In November 2020, Kumah received a Doctorate in Business Innovation from the Swiss Business School in Switzerland. He also had a Masters in Applied Research (Business Innovation) from the same institution.

== Career ==
He was called to the Ghana Bar as a solicitor and legal practitioner for the Supreme Court of Ghana in 2013. He was a founding member and Managing Partner of Aduaprokye Chambers; a Law Firm located at Adabraka. He also worked as the founder of Majak Associates Ltd, a building and construction company, until his appointment as the CEO of NEIP in 2017. John Ampontuah Kumah had over fifteen years of experience in leadership, creativity, innovation and resourcefulness in creating jobs, and supporting youth development.

He has been a member member of the New Patriotic Party (NPP) since 1992, and has worked in its communication department.

=== Politics ===
In 2020, John Kumah contested and won the Parliamentary seat for the Ejisu constituency on the ticket of the NPP. In parliament, he was the Vice Chairperson of the Constitutional, Legal and Parliamentary Affairs Committee and also a member of the Appointments and Subsidiary Legislation committees.

At the time of his death, he held the position of Deputy Finance Minister, an appointment he received in 2021.

On May 17, 2023, he was part of the team that secured the IMF Executive Board's US$3 billion loan to cushion the economic woes the country was facing during that period.
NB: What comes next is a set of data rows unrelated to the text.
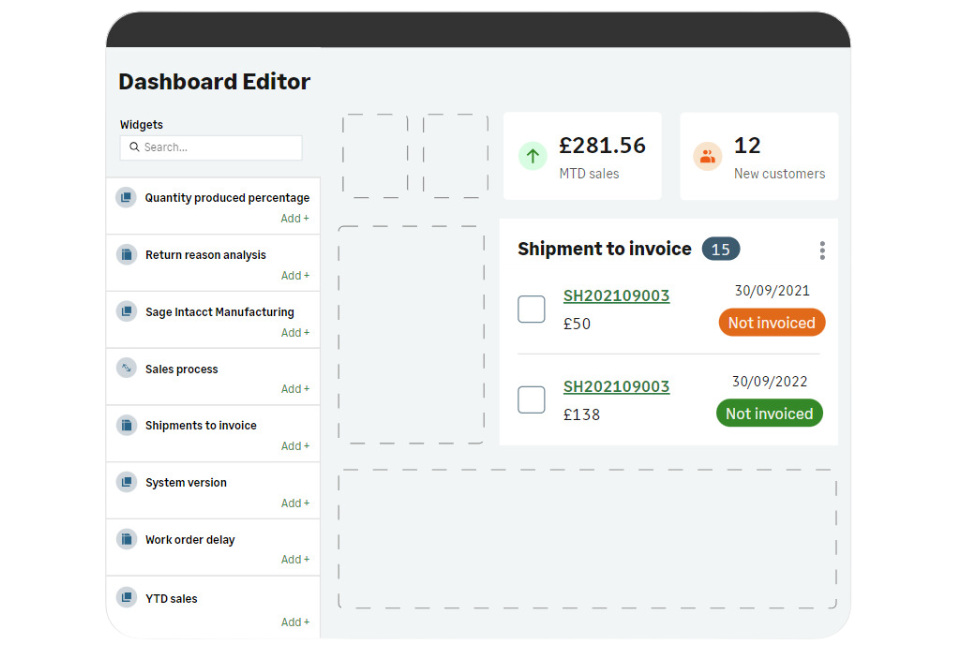Click the Work order delay widget icon
The image size is (958, 658).
tap(126, 539)
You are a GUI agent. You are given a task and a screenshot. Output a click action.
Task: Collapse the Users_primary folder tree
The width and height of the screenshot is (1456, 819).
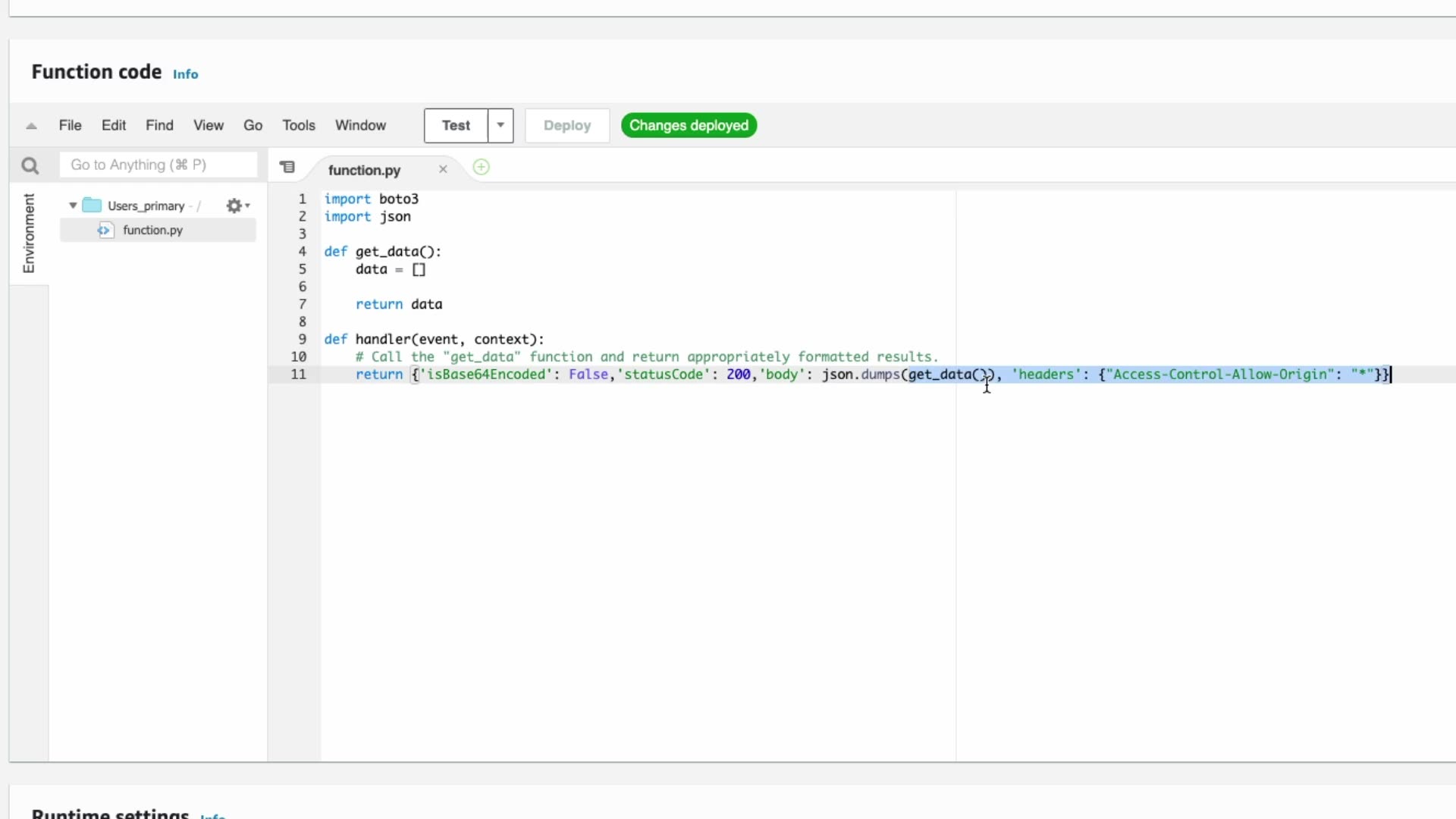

=== Honours and awards ===
John Kumah was judged the most efficient, prominent appointee for 2018 and was also listed among President Akufo Addo's top 20 Most Humble and respectful Appointees In 2019.

He was honoured for having the Most Outstanding Integrity as a CEO on 2 June 2020 by the Africa Centre for Integrity and Development (ACID), an Africa-based anti-corruption and Good Governance advocacy Civil Society Organization.
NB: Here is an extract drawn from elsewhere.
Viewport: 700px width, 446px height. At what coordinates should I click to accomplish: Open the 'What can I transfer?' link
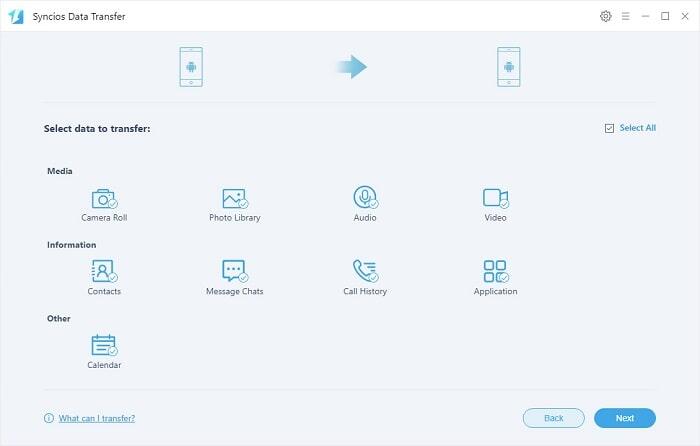pos(96,418)
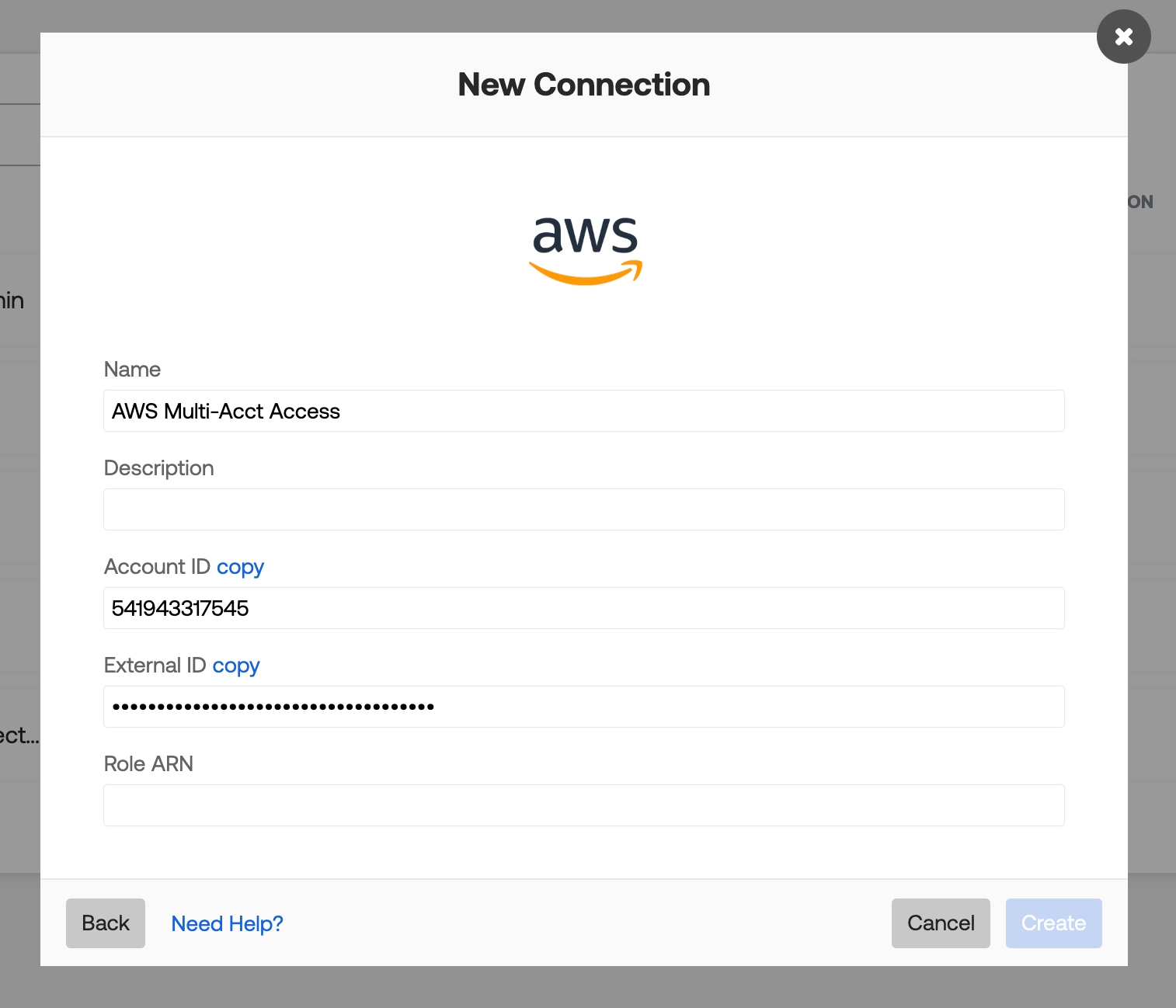Click the dimmed ON text behind the dialog
The image size is (1176, 1008).
(1140, 202)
Kumah on Friday, August 23, 2019 received yet another award as the most outstanding CEO and Influential Transformational Leader from GEHAB Events.

The All African Student Union (AASU) honoured the former Chief Executive of National Entrepreneurship and Innovative Plan-NEIP at its 6th summit in Ghana for his extraordinary zeal of promoting students' activism and entrepreneurship.

== Personal life ==
John Kumah married Apostle Lilian Kumah, the Founder and Senior Pastor of Disciple of Christ Ministries Worldwide, in 2007. They had six children.

=== Philanthropy ===
In August 2022, John Kumah made payments for five different sets of prostheses for some victims of road accidents. They were Peter Mensah and Moses Addai.

In March 2024, he donated GH₵120,000 (roughly US$9,400 at the time) towards repairing the boys' dormitory at Ejisu Senior High Technical School.

=== Death ===
John Kumah died after battling Multiple Myeloma for a short time in Ghana, on 7 March 2024, at the age of 45. Kumah's burial took place on May 18, 2024, in Onwe, his hometown, which was also the location where his one-week observation ceremony was held.